Playing the game again on Wii Virtual Console, it's easy to appreciate its finer qualities, but I don't feel that same childish terror any more. It makes sense, really: I'm ostensibly a grown-up now, which means I'm meant to fear deadly robots only on special occasions. Perhaps if Impossible Mission focused on negative equity, Multi-Drug-Resistant Tuberculosis or accidentally getting in trouble with the tax people, it would be more effective.
There's something else beyond the waning appeal of the subject matter, though. Games are an imaginative business, in so much as, to really work, they require imagination from their players as well as their designers. I've probably lost a bit of that special power to lose myself in fantasy worlds (my third and fifth wives would disagree with this, however).
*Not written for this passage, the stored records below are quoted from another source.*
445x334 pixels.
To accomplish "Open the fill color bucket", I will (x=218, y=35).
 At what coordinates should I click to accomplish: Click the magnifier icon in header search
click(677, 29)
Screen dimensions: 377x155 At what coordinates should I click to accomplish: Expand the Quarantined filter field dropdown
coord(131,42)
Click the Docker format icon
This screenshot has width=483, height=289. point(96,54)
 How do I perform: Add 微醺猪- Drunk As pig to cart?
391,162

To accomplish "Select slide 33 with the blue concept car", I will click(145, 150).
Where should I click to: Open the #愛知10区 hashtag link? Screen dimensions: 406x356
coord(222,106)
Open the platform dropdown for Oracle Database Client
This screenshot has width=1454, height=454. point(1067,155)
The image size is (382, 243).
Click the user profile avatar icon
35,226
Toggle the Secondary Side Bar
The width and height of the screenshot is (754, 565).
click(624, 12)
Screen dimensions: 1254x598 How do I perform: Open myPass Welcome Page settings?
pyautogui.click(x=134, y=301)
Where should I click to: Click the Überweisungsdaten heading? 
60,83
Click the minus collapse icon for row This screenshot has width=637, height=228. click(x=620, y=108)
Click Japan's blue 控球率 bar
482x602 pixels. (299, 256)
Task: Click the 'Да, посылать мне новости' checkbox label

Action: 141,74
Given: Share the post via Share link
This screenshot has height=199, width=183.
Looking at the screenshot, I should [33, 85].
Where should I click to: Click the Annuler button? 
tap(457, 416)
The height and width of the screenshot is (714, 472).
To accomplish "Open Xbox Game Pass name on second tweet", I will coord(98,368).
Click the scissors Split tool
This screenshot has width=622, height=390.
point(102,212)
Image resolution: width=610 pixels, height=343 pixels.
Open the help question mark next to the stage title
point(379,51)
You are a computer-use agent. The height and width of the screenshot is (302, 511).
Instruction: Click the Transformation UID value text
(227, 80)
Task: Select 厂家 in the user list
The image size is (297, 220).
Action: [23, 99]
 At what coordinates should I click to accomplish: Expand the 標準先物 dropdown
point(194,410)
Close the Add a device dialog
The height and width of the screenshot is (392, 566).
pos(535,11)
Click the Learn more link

That's why I can enjoy the artistry, why I can admire the fact that each of the game's rooms is a smart little spatial puzzle when you take into account lift placement, platforms, and robot behaviours, and why I can marvel over the fact that Caswell himself left game design behind to carve out a career as a poet, but the results don't frighten me the way they used to do.
I miss that: the thrill of exploring something fascinating but scary. Instead, I load Impossible Mission up and find myself dragged towards the tyranny of plausibility rather than the simple pleasures of the fantastic. I wonder, "How did I get in?" when I should be asking, "How will I get out again?"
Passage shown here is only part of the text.